Sudden sensorineural hearing loss (SSNHL) poses a significant challenge within clinical settings, with new evidence highlighting potential systemic origins linked to metabolic dysfunction-associated steatotic liver disease (MASLD).
MASLD, long recognized for its hepatic and cardiovascular burden, is now emerging as a risk factor for acute auditory deficits. A recent nationwide cohort analysis found that adults over 60 with MASLD had a 1.5-fold higher incidence of SSNHL compared with individuals with metabolic dysfunction but without hepatic steatosis after adjusting for age, sex, and comorbidities. This association highlights a potential link between liver disease and unexplained hearing impairment, suggesting that further research is needed to determine whether auditory screening should be considered in MASLD cohorts.

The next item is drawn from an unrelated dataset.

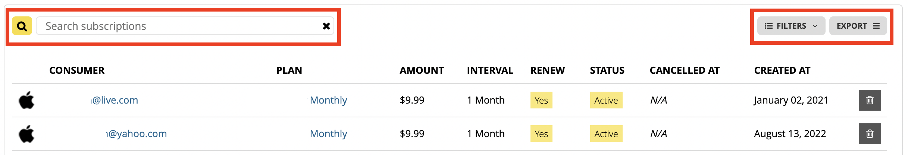Clear the search field with the X icon
The width and height of the screenshot is (908, 155).
tap(326, 26)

The mechanisms linking liver dysfunction and nerve-related hearing loss likely involve widespread inflammation throughout the body, the body's reduced ability to respond to insulin, and damage to small blood vessels. Chronic hepatic inflammation and altered lipid metabolism in MASLD can propagate oxidative stress and endothelial dysfunction, jeopardizing cochlear blood flow and neuronal integrity. Clinicians should recognize that metabolic derangements in MASLD not only accelerate atherosclerosis but may also disrupt the delicate cochlear microenvironment.
Further support comes from a review on extrahepatic impacts of MASLD, which details how MASLD extends beyond traditional organ systems to affect peripheral nerves and sensory organs. Recognizing these extrahepatic manifestations suggests that evaluating liver function markers could be considered when assessing sudden hearing loss, though further studies are required to establish this approach.
Given the emerging awareness of SSNHL risk among MASLD patients, gastroenterologists and otolaryngologists should consider developing collaborative care pathways. Incorporating audiometric screening into MASLD management, and conversely assessing metabolic liver markers in SSNHL clinics, can lead to earlier detection and more comprehensive interventions. Future research should aim to clarify whether targeted metabolic therapies could mitigate auditory outcomes in this population.
Key Takeaways:
- MASLD is associated with a heightened risk of SSNHL in older adults, indicating systemic involvement of hepatic pathology.
- Extrahepatic manifestations of steatotic liver disease include vascular and neural perturbations that may compromise cochlear function.
- Interdisciplinary collaboration between hepatology and otolaryngology enhances diagnosis and management of patients presenting with sudden hearing loss.
- Assessing liver function tests should be considered in the evaluation of SSNHL to unmask underlying metabolic drivers.